What I find concerning is that the digital surveillance systems tested during this crisis may be transformed for further use in an unnoticed manner – location tracking for example, face recognition, different databases about our risk level to infect others, and various other things beyond my scope.
It is hopeful that all that time spent in home office will make invisible housework visible in the future. Maybe supply systems taken for granted – i.e. healthcare, education or food – will gain a better appreciation after we are all faced with partly having to do their jobs ourselves.
Exhibitors of Slow Life – Radical Practices of the Everyday examine both social and economic reasons of the climate and ecological crisis and their possible solutions from different viewpoints. Why did you choose this subject matter for your artwork?
Nature has always been my main subject. I grew up in the country, in a house with a garden. As children, we played outside all the time and I spent hours observing weeds, insects, worms, our walnut tree, frogs, and crows and sparrows amid bamboo (in a Gerald Durrell manner). We lived with the changing seasons, and peas and apricots and violets grew in our garden. Once, my parents even enrolled me in an environmental summer day camp, organised by the local forestry.
Although I have been living in the city for over 15 years, enjoying all the advantages – since my communities of friends and professionals are all here, and a variety of cultural programmes are available – I still cannot help but idealise the experiences I went through as a child.

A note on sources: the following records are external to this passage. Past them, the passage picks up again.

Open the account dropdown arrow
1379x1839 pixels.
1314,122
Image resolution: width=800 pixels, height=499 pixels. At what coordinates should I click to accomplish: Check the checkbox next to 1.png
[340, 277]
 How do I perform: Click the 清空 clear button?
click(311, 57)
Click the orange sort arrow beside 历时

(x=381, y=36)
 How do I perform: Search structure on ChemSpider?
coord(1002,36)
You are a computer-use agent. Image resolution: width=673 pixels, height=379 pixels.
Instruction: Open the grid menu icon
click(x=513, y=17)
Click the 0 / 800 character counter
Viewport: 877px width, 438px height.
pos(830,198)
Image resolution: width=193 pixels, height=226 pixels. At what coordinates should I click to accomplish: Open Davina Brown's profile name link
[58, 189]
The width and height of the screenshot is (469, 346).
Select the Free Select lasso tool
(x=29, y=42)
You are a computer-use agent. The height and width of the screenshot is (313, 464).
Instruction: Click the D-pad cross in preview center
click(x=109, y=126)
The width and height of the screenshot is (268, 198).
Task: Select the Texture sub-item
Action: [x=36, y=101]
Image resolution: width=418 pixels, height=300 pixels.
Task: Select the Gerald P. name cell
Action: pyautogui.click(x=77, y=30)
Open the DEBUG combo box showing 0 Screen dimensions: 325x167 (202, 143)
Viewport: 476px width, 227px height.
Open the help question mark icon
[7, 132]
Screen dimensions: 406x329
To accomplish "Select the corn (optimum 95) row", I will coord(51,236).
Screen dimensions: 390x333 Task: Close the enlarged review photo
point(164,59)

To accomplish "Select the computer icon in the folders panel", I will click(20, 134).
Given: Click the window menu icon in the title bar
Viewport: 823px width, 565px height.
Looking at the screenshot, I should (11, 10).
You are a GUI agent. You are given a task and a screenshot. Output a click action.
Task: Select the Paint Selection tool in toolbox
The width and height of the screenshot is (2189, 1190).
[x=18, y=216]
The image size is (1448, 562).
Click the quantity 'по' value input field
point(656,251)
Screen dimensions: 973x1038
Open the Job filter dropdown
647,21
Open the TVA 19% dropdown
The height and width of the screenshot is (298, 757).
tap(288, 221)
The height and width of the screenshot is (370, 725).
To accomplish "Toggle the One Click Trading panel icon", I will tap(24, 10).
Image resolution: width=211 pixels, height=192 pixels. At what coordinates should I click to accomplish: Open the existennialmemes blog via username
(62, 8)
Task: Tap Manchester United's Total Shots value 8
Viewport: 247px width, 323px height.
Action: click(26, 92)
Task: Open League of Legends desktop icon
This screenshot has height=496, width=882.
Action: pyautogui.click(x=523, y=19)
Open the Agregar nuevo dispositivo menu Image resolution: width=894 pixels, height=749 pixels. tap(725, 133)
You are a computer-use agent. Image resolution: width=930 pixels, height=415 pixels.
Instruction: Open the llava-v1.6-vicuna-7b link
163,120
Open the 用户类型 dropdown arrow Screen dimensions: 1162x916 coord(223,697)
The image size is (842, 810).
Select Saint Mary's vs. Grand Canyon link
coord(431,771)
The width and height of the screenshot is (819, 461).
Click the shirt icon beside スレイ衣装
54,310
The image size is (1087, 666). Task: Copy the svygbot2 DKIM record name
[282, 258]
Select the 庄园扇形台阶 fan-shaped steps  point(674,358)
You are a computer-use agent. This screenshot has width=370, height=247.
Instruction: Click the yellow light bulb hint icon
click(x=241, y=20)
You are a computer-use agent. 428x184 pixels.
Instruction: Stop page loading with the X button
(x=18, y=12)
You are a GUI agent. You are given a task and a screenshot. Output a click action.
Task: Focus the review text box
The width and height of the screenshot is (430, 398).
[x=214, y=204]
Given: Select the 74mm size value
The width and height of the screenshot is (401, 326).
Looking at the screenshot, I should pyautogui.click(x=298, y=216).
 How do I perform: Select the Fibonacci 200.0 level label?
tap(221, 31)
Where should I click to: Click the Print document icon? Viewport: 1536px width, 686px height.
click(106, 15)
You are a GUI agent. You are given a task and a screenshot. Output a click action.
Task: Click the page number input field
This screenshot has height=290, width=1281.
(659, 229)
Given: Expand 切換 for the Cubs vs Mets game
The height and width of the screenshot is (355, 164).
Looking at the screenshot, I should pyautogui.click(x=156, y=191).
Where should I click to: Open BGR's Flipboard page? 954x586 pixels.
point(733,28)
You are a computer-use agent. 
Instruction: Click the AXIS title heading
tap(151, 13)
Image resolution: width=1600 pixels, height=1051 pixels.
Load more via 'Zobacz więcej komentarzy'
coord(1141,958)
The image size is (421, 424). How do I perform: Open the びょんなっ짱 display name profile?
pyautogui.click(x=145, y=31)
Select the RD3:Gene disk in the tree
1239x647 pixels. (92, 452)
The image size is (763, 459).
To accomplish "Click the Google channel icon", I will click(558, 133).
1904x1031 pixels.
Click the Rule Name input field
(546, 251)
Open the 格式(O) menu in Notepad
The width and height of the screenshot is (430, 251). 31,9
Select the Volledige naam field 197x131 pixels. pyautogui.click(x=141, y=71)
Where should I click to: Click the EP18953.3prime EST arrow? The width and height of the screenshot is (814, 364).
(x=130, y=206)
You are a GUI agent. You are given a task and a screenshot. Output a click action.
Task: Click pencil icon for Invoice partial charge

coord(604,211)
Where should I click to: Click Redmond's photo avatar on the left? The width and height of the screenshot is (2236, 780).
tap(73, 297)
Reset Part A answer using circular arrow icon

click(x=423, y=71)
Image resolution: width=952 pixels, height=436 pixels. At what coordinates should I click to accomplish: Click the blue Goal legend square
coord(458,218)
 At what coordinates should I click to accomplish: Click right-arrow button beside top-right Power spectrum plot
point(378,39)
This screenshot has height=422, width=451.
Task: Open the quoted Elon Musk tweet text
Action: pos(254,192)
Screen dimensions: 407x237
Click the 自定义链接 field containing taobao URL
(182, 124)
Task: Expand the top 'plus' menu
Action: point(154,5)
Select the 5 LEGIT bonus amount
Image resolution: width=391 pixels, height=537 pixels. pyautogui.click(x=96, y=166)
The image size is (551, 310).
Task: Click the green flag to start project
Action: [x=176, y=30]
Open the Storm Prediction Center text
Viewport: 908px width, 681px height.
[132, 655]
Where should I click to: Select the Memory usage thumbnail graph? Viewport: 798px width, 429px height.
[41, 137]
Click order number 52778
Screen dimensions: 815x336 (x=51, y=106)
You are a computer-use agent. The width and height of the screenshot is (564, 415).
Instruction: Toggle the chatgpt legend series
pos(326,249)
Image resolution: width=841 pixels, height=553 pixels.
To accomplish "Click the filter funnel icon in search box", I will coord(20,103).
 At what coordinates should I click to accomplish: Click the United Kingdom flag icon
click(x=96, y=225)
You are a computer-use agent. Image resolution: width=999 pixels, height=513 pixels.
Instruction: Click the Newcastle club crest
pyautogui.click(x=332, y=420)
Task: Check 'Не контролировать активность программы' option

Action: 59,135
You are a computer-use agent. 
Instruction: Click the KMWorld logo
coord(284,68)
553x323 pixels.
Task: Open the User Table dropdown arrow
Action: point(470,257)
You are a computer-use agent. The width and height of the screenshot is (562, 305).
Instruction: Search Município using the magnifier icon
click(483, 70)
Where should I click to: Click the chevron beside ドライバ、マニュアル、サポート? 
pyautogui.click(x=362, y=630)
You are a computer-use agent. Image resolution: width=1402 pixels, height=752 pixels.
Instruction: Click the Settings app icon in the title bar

For this reason, my art soon turned towards the aim to recreate the natural experience, and gained a critical voice during my period of self-education: I research the roots of the separation of nature and culture, and the effects of this worldview to this day – the current climate and ecological crisis is the tip of this iceberg.
My series out of control focuses on the states and participants of slow and fast carbon cycles. Carbon – the basis of life on Earth, one of its protagonists so to say – is in the state of constant change: by creating compounds with other elements it transforms between the states of living and non-living, solid, liquid or gas states. For us, the time spans of these coal cycles are incomprehensible, but the planet does not mind whether it is inhabited by advanced human or plankton societies.
Most rocks for example were formed from calcareous remains of once living organisms (limestone), and crude oil was composed of sedimented layers of micro marine creatures, plankton and foraminifera over millions of years.
By extracting and burning hydrocarbons, carbon joins the fast cycle – the natural elements of which also include the carbon dioxide emitted during photosynthesis and volcano eruptions. Disruption of the carbon cycle dynamics affects global climate balance as well, since the carbon dioxide level of the atmosphere functions as a climate regulating effect.
The energy surplus of coal, oil and natural gas made the lifestyle of modern societies possible. During the last century, the major driving force of this lifestyle has become the ideology of never-ending acceleration, development and accumulation. We have started to deplete energy and natural resources accumulated in the ecosystem in the past hundreds of millions of years at a horrifying concentration and speed. The Earth has tremendous resources of fossil fuels, and instead of fearing their exhaustion, mankind should rather fear the extinction of its own living conditions due to burning them.
We cannot disrupt these natural cycles anymore, since the consequences are unforeseeable: together with climate change, extinction of species, vanishing of forests, floods, hurricanes and an ecological catastrophe may await not only nature, but us, human societies as well.